MATERIAL SUPPLIED
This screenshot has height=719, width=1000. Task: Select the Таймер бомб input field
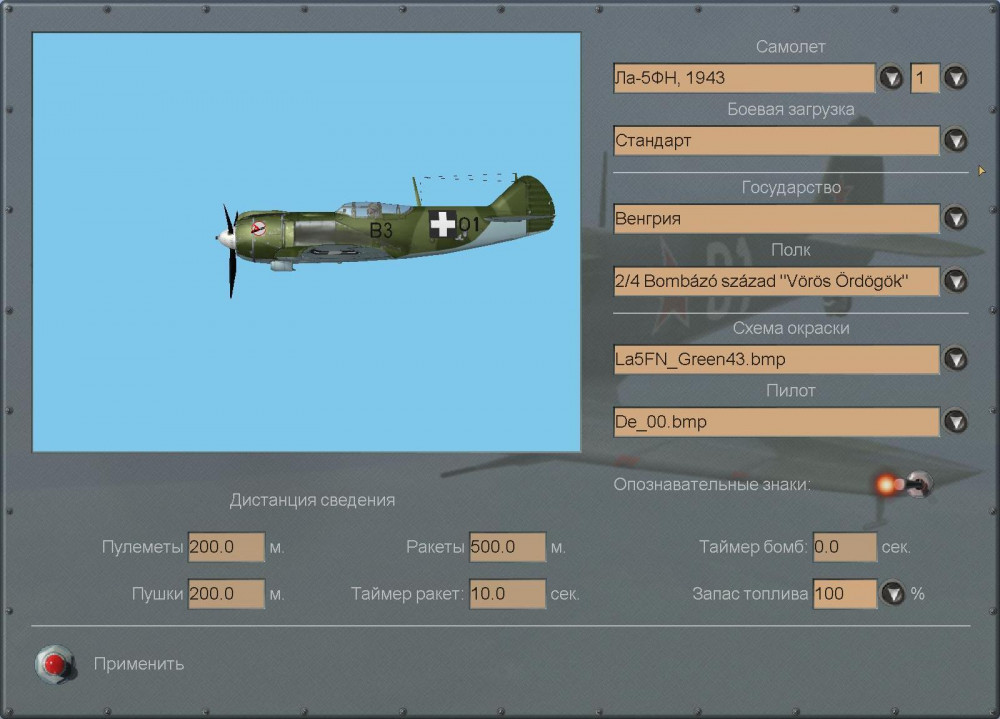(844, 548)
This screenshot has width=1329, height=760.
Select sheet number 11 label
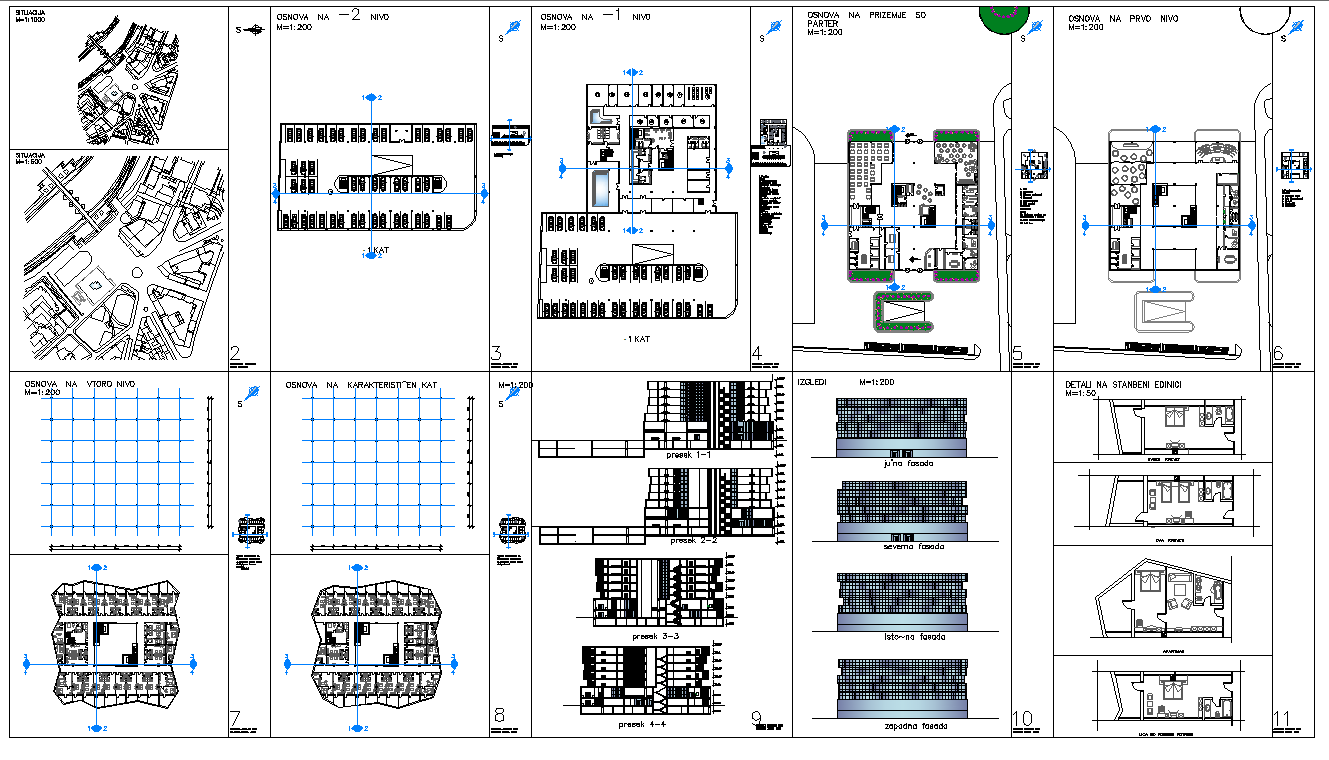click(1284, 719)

BRIEF
Restate the entire listing word for word, excluding pictures.

OUTPUT OF THE EXERCISE
This screenshot has height=719, width=1000. Task: Select the Таймер бомб input field
(844, 548)
This screenshot has width=1329, height=760.
Select sheet number 11 label
click(1284, 719)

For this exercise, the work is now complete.